Les attendus d’une concertation inclusive
En filigrane de la déclaration, les ONG entendent élargir la culture de la délibération qui caractérise la scène politique congolaise depuis la conférence nationale souveraine de 1991. Elles suggèrent qu’une réunion rassemblant gouvernement, partis, confessions religieuses, médias et universitaires puisse acter un calendrier consensuel, définir un plan de sécurisation des bureaux de vote et rappeler les obligations déontologiques des différents acteurs. Elles estiment qu’un tel espace permettrait de prévenir les malentendus sur les procédures, de réduire le coût symbolique de la compétition et d’offrir à l’électeur un horizon débarrassé de la peur du lendemain.
Le rappel est d’autant plus stratégique que la dernière décennie a consolidé une pratique où le chef de l’État, Denis Sassou Nguesso, convoque régulièrement une concertation des forces vives avant chaque séquence électorale majeure. Cette tradition, soulignent les ONG, a contribué à maintenir des consultations dans les délais constitutionnels, en dépit d’un environnement macroéconomique parfois chahuté par la volatilité des cours des matières premières.
La trajectoire institutionnelle depuis 2002
Depuis le référendum constitutionnel de 2002, le Congo-Brazzaville s’est inscrit dans un cycle électoral régulier, jalonné par des réformes graduelles du cadre juridique.

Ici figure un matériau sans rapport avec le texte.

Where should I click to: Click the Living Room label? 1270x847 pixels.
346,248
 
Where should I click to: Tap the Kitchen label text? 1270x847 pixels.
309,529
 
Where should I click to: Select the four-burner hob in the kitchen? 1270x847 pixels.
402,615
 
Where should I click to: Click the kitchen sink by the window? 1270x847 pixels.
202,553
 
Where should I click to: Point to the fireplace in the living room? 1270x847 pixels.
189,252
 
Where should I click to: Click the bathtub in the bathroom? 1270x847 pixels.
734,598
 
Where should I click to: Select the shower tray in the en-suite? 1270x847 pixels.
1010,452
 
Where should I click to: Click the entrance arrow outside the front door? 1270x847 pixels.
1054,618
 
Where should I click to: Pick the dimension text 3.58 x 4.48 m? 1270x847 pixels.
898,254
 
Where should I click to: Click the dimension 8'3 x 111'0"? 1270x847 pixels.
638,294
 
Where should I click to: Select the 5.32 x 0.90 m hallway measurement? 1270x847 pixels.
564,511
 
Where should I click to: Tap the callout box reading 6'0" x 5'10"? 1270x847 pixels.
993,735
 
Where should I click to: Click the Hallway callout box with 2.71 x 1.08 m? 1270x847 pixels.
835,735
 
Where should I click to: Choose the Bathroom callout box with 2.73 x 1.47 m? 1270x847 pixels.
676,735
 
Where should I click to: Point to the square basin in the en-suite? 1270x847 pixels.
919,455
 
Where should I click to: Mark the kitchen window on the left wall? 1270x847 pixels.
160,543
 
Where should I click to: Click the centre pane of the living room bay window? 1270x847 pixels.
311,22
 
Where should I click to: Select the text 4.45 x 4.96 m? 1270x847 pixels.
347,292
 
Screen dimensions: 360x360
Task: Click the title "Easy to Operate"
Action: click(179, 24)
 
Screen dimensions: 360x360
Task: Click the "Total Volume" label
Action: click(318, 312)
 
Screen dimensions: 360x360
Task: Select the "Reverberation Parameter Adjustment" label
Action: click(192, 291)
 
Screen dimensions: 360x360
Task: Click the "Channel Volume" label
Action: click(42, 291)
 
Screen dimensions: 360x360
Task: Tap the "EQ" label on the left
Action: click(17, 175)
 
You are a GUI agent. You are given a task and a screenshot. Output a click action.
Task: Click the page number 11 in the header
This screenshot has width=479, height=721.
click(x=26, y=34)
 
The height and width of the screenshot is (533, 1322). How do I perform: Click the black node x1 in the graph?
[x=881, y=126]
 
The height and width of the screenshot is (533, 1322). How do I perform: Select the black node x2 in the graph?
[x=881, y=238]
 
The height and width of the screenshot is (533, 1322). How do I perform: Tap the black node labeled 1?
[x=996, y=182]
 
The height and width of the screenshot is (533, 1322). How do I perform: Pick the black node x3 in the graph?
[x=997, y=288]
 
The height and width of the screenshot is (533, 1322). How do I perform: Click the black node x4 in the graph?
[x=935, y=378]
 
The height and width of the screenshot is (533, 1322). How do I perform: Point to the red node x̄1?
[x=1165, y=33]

Plusieurs observateurs, dont le constitutionnaliste Aurélien Boukadia, notent que « la prévisibilité du calendrier a réduit la tentation du recours à la violence comme mode de régulation des conflits politiques ». Cette stabilisation institutionnelle s’est accompagnée d’un effort budgétaire constant pour doter la Commission nationale électorale indépendante de moyens opérationnels, même durant les phases de contrainte financière.
La Coraged reconnaît ces avancées tout en pointant des marges de progression : digitalisation intégrale des listes électorales, évolution des modalités de dépouillement et renforcement des mécanismes de formation civique. Autant d’innovations qui, selon elle, pourraient être débattues en amont afin d’éviter toute suspicion de réforme unilatérale.
Défis sécuritaires et médiatiques dans la perspective 2026
Au-delà de l’ingénierie électorale, la pré-campagne actuelle met en lumière deux défis majeurs : la sécurisation territoriale et la qualité de l’information. Dans certaines zones frontalières, les dynamiques transfrontalières font planer un risque de circulation d’armes légères. Le politologue Fulgence Nkouka rappelle que « la tenue d’un scrutin n’est jamais un acte isolé ; elle s’inscrit dans un écosystème régional où la moindre perturbation peut produire des répliques en chaîne ».
Sur le plan médiatique, la multiplication des plateformes numériques accroît la vitesse de diffusion des rumeurs. Les associations prônent une charte d’éthique actualisée pour que la pluralité de la presse ne se traduise pas par une cacophonie anxiogène. Elles réaffirment la nécessité d’un régulateur capable de concilier liberté éditoriale et vérification rigoureuse, condition d’une participation éclairée.
Vers une culture électorale apaisée
En invitant les acteurs à « se déterminer en fonction des valeurs intrinsèques de la nation », la Coraged s’inscrit dans une lecture sociologique où la cohésion sociale ressort comme capital immatériel premier. L’élection n’est pas seulement un mécanisme de sélection des gouvernants ; elle cristallise la capacité d’une société à gérer ses différends par la parole et non par la force. L’appel à la concertation traduit donc un souci de transformation qualitative du lien civique, atout essentiel pour un pays qui entend pleinement mobiliser son potentiel démographique et économique.
La balle est désormais dans le camp des décideurs politiques. Les précédents dialogues nationaux ont montré que la rencontre des sensibilités antagonistes n’entraîne pas mécaniquement la discorde. Bien au contraire, la formalisation d’un espace de dialogue a souvent permis de dégager des compromis pragmatiques, gages de stabilité et de confiance. Si un tel scénario se reproduit avant mars 2026, le rendez-vous électoral pourrait devenir un moment de célébration de la maturité démocratique congolaise, prolongeant l’effort engagé depuis plus de trois décennies.